**The task**:
Which lines below contain "resolution"? Pull them out.

════

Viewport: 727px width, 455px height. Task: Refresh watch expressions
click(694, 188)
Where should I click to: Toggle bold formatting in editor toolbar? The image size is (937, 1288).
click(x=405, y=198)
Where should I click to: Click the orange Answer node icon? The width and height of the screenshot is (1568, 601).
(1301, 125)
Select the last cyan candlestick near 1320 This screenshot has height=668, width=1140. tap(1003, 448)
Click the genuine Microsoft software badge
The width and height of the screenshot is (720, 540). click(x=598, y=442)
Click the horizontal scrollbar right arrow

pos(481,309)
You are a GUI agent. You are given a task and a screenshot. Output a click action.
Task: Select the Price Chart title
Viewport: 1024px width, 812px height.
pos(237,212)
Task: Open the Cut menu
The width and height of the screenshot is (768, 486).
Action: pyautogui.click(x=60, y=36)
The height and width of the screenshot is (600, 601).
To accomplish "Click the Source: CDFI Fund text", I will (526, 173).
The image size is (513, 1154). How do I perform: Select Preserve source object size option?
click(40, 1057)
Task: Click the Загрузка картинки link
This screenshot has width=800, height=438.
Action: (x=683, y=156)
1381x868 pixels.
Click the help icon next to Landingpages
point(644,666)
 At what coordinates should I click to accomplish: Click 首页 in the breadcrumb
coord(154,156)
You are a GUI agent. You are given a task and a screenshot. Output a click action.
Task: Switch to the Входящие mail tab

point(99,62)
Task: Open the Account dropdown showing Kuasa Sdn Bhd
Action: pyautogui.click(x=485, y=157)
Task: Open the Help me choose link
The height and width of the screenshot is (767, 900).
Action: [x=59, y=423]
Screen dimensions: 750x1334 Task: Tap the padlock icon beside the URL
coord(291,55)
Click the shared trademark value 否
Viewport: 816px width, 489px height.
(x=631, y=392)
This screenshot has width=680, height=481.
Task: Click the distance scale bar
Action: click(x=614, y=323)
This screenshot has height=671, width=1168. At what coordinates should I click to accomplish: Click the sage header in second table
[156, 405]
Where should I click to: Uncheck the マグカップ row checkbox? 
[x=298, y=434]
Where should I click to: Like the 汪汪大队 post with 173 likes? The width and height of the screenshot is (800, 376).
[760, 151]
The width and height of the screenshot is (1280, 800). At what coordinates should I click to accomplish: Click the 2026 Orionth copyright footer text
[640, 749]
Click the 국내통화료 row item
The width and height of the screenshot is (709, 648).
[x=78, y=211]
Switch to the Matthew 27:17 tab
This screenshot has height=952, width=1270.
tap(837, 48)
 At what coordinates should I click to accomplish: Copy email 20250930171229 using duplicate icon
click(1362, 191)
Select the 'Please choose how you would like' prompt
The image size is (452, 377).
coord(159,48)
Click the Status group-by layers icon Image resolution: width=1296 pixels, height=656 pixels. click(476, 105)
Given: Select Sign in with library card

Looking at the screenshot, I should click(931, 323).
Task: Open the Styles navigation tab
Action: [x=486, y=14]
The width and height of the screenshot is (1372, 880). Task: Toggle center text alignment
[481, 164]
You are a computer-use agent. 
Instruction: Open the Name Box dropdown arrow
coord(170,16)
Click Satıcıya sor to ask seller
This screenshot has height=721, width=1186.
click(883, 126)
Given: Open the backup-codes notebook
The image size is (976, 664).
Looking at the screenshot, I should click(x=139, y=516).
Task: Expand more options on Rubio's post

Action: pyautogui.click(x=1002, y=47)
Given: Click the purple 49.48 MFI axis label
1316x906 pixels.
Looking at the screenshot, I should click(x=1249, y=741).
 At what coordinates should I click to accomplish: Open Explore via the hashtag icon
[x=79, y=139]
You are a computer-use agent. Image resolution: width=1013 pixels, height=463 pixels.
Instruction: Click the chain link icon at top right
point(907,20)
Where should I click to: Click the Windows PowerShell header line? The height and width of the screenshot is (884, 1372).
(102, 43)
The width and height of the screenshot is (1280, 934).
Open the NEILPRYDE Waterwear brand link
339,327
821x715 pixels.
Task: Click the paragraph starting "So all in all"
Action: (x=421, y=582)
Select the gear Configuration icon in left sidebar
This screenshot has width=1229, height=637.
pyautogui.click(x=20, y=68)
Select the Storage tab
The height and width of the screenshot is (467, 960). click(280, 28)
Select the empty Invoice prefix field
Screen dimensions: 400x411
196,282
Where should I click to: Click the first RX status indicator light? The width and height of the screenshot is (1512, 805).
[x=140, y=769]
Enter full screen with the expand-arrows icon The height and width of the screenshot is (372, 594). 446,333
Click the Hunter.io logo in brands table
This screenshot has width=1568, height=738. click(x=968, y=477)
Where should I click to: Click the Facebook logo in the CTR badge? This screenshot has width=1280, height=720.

════

**Result of the exercise**:
Click the Status group-by layers icon Image resolution: width=1296 pixels, height=656 pixels. click(476, 105)
You are a computer-use agent. Image resolution: width=1013 pixels, height=463 pixels.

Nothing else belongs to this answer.